When cornering, this system focuses downforce on the inside wheels, counteracting roll. It’s like skiing, turning mainly by transferring weigh between legs (do students still ski, or is that passé?).
The scene darkens as I plunge down into wooded valley floor. Re-emerging on to open ground, the rain is more insistent. Views of distant hilltops, softened by atmospheric haze, open up only infrequently now.
Yet there’s plenty to occupy attention in the foreground. The speed with which I can corner with confidence proves euphoric, the car chattering with road surface feedback. A timely warning comes in the form of a sheep, standing perilously close to the side of the road and hurtling towards me at eye-level, so low is the car, its glassy-black eye passing within inches of the wide door mirror.

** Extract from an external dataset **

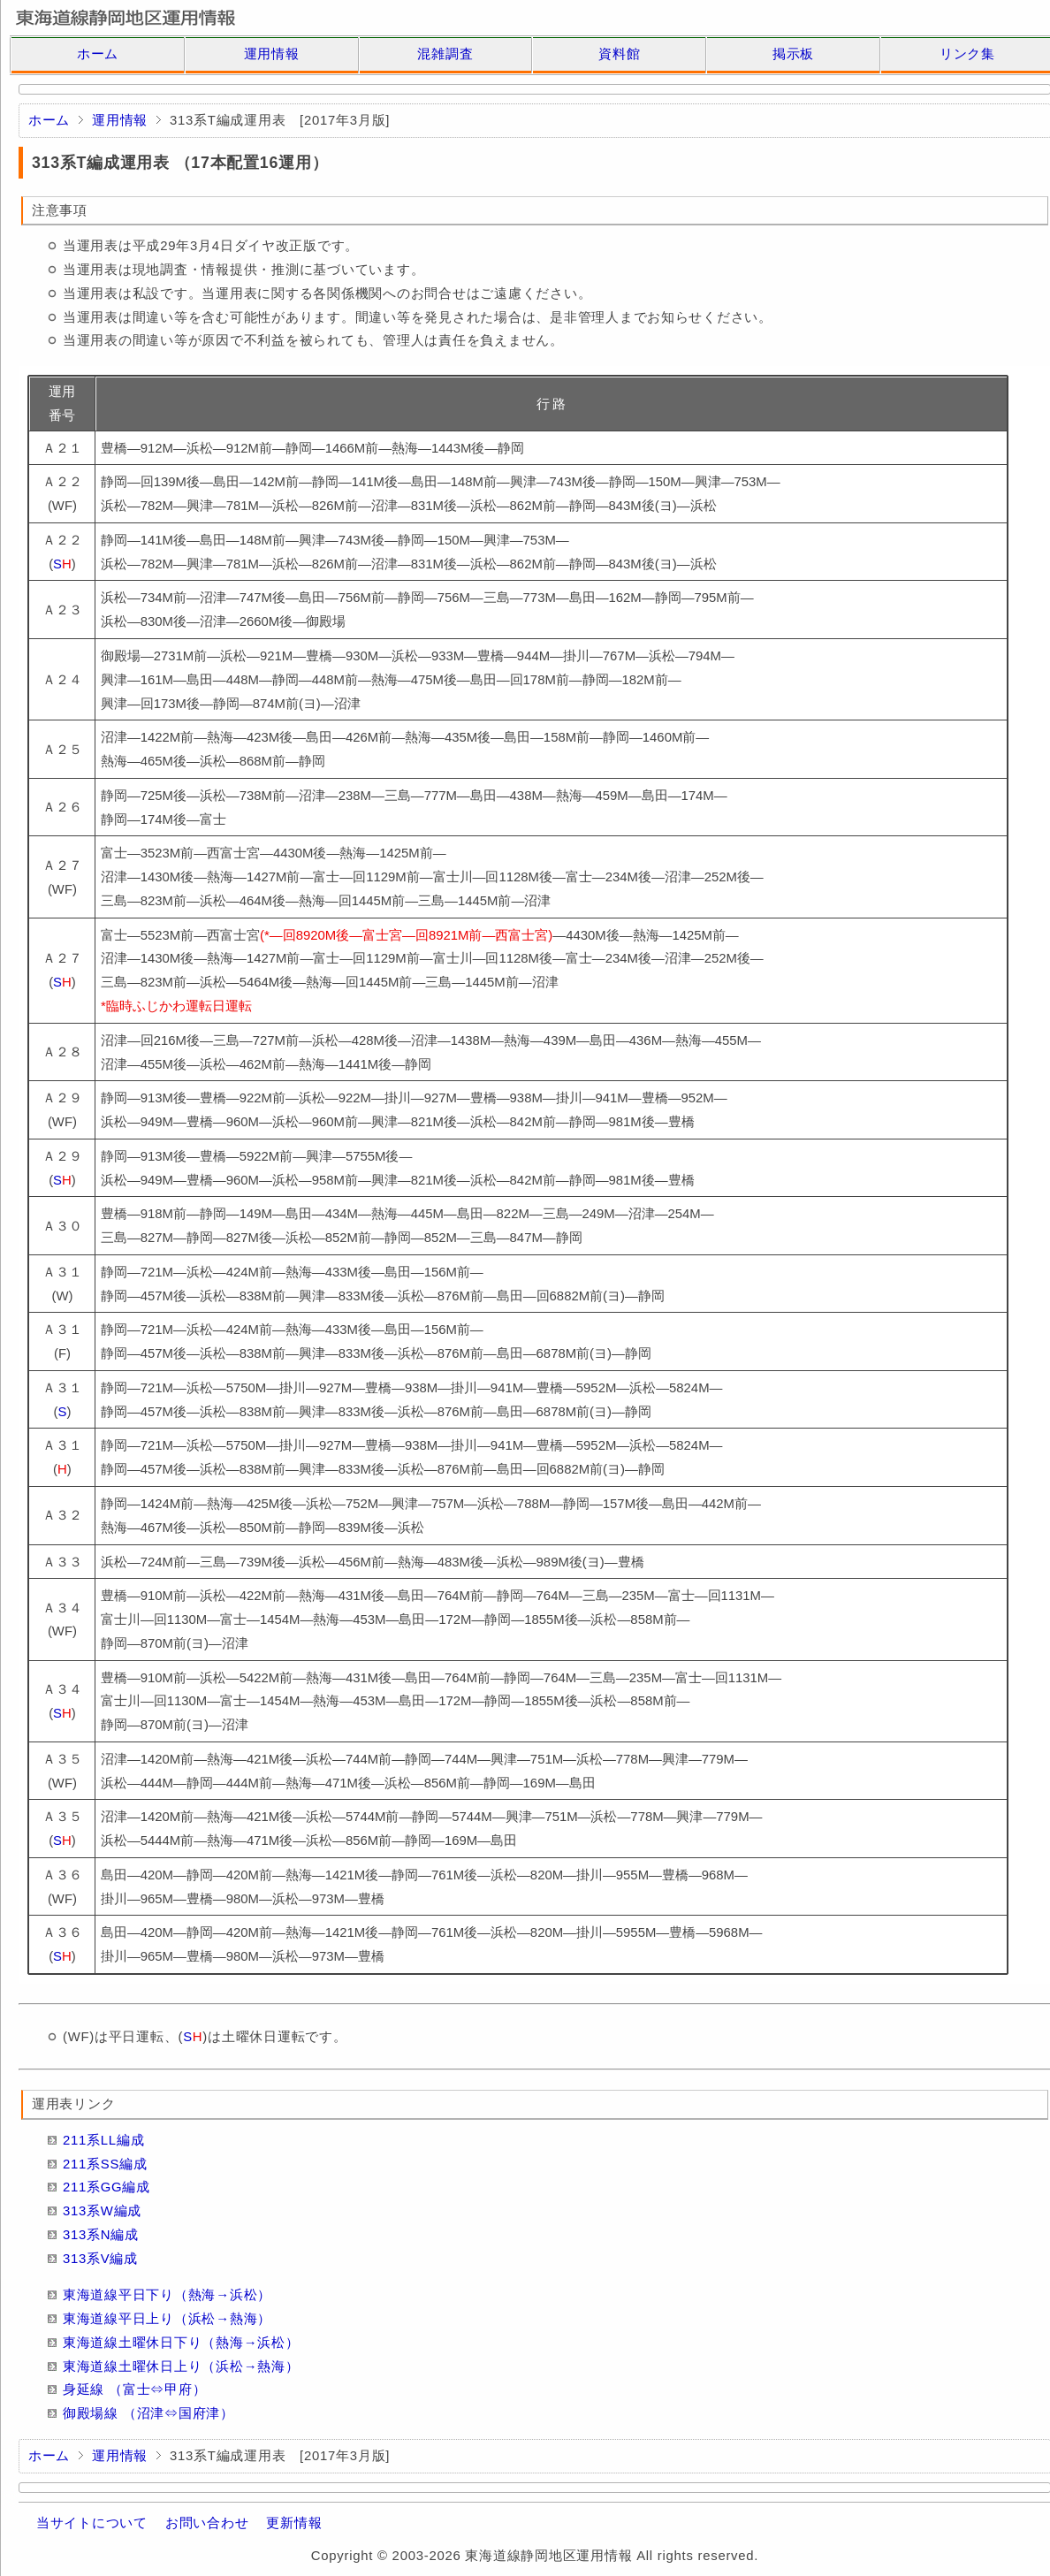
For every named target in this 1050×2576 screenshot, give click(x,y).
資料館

It turns out that the aero-vectoring system is so sophisticated that it can shift all of the downforce from one side of the car to the other within 500 milliseconds. Could such engineering prowess not serve electric cars of the future, with one generation helping another, teaching new dogs old(er) tricks?
But before I know it, I’m pulling up to the Balmoral Hotel in the heart of Edinburgh. When I was a student, this was the classiest hotel in town. Forte Group lost control of it in 1996 after being taken over by Granada, but Sir Rocco Forte bought it back the following year. Now his daughter Lydia, who lives near me, recommends that I stay at their “beloved Balmoral”.
It’s not something I could have considered doing as a student, but, everything else remains unchanged: the sense of arrival, the dramatic architecture and, inside, evidence that Edinburgh University Boat Club (established 1867) is still in safe hands.
Club treasurer Ben Dickens is a second year Classics student. What might his life look like in 30 years time, I ask at the ball? “Never mind that,” he says, finishing his drink at the bar. “The Ceilidh is starting.” He beckons me to join the fray. “Dum vivimus, vivamus.” While we live, let us live.